[Dataset items]
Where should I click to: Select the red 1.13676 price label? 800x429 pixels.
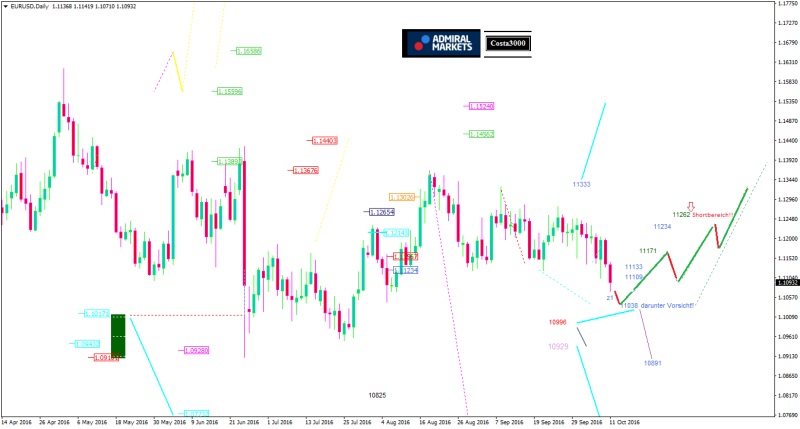(306, 170)
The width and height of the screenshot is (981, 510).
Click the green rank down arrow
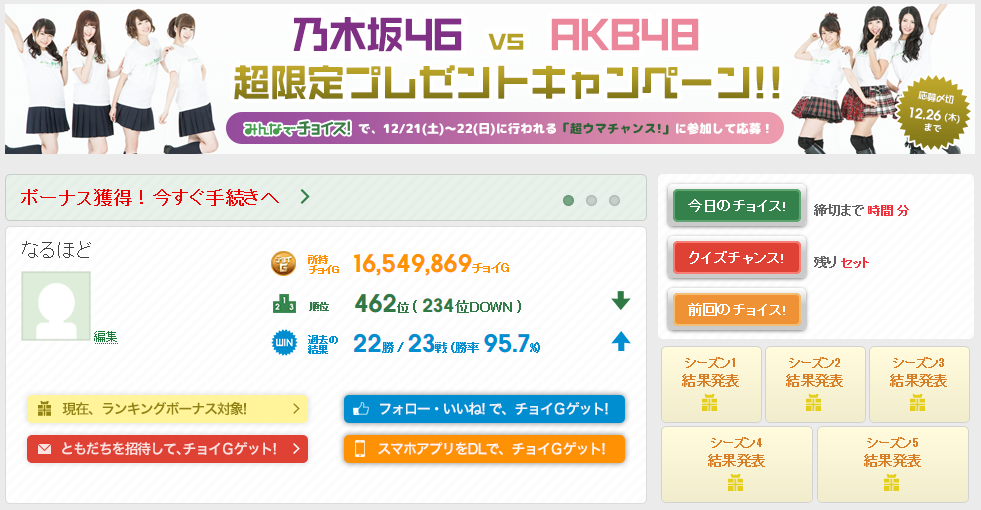[x=621, y=301]
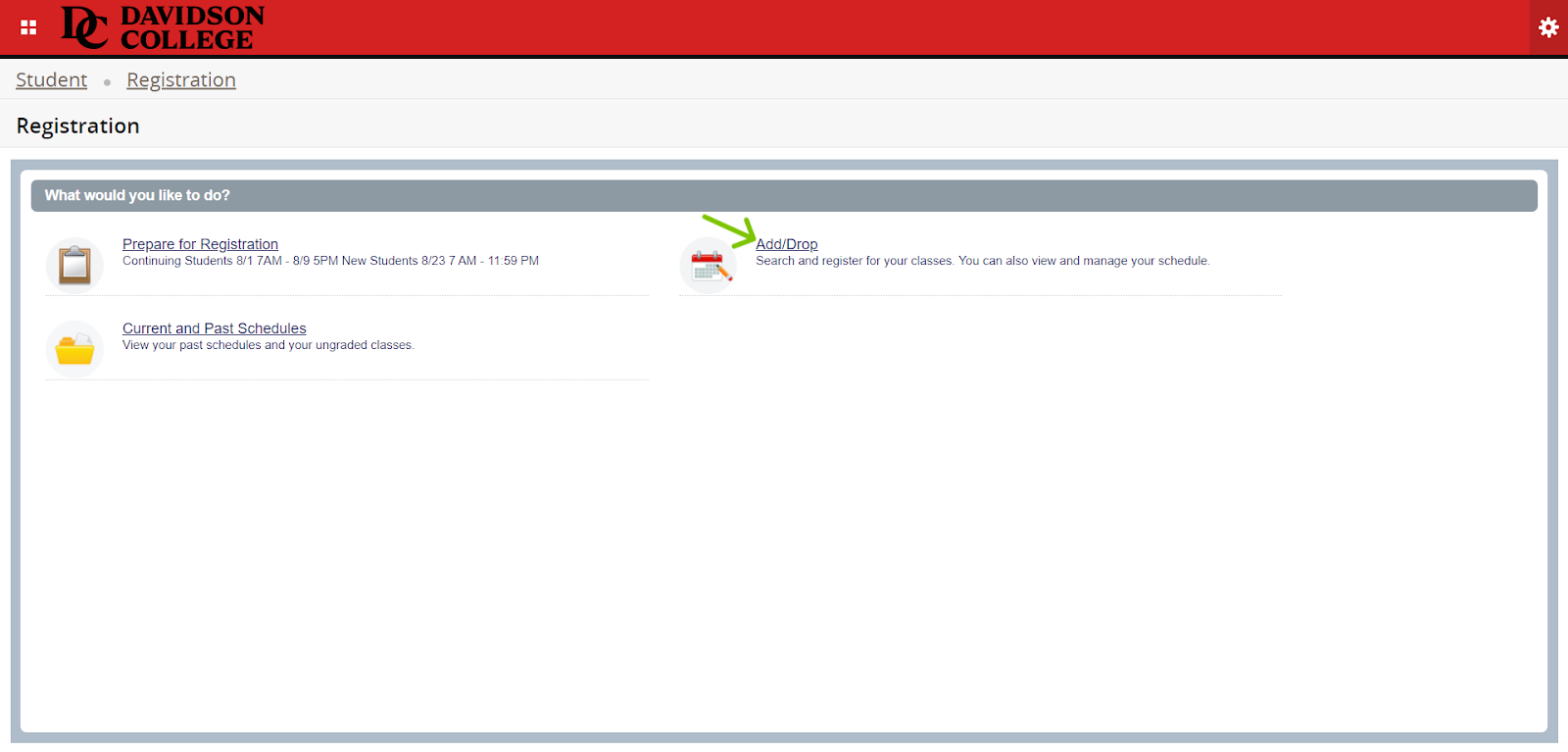
Task: Click the "What would you like to do?" header
Action: coord(137,195)
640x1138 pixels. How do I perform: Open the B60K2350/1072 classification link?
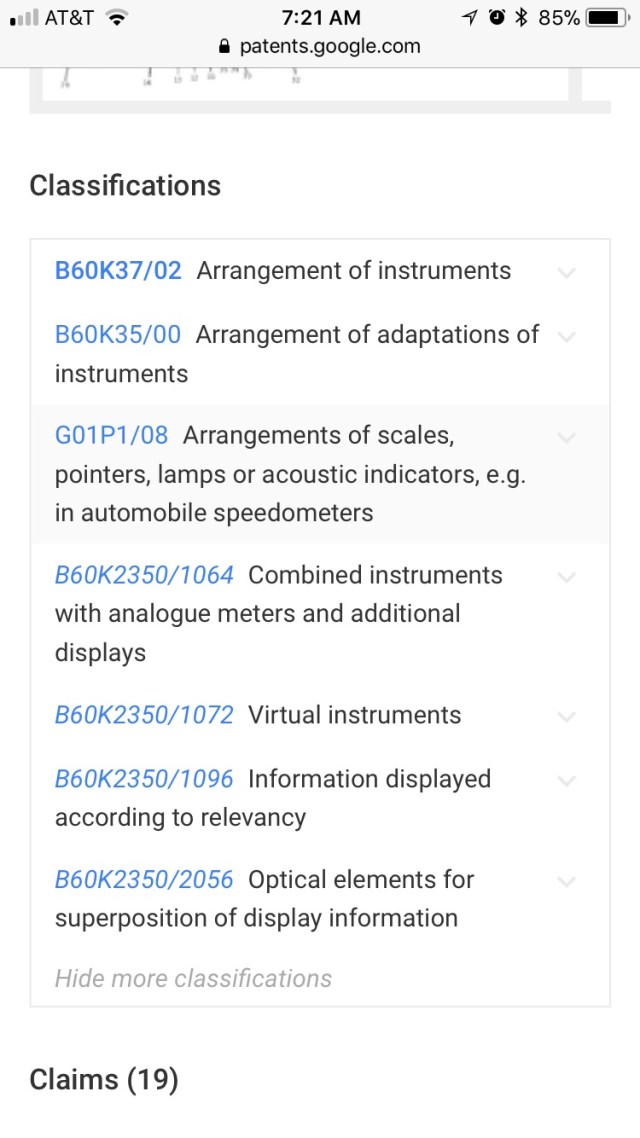pyautogui.click(x=144, y=715)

* TASK TO COMPLETE: Write the data above out again exactly, every line of it, and exclude the pictures.

* SOLUTION TO THE EXERCISE:
Where should I click to: Select the red 1.13676 price label? 800x429 pixels.
(306, 170)
The width and height of the screenshot is (981, 510).
Click the green rank down arrow
[x=621, y=301]
Task: Click the "What would you like to do?" header
Action: coord(137,195)
640x1138 pixels. How do I perform: Open the B60K2350/1072 classification link?
pyautogui.click(x=144, y=715)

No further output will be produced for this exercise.